+++ INPUT +++

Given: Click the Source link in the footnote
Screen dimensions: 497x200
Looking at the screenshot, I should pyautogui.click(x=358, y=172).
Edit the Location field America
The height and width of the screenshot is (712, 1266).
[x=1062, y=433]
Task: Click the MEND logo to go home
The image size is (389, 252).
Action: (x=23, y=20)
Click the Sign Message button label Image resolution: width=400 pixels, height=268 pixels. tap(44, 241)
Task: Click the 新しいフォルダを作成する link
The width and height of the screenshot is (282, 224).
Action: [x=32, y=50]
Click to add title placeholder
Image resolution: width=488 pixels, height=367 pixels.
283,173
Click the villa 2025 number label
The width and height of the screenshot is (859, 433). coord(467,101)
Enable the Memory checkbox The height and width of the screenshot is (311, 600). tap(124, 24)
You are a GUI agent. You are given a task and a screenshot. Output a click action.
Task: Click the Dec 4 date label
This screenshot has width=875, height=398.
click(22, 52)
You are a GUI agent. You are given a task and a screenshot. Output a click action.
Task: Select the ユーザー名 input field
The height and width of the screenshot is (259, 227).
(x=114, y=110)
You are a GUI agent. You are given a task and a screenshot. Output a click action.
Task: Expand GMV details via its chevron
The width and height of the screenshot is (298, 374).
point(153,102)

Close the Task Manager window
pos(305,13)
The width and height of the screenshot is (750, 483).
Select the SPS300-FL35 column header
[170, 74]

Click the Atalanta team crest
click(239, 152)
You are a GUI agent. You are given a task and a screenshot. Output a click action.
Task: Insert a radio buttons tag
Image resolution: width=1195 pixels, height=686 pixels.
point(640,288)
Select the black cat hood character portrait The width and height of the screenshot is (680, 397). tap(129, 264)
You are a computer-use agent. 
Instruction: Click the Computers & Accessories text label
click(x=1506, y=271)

+++

■ EXERCISE DESCRIPTION
Copy exactly the opening line of the material, the line bearing "Task: Click the MEND logo to go home", and every line between them. Include nothing else.

■ OUTPUT
Given: Click the Source link in the footnote
Screen dimensions: 497x200
Looking at the screenshot, I should pyautogui.click(x=358, y=172).
Edit the Location field America
The height and width of the screenshot is (712, 1266).
[x=1062, y=433]
Task: Click the MEND logo to go home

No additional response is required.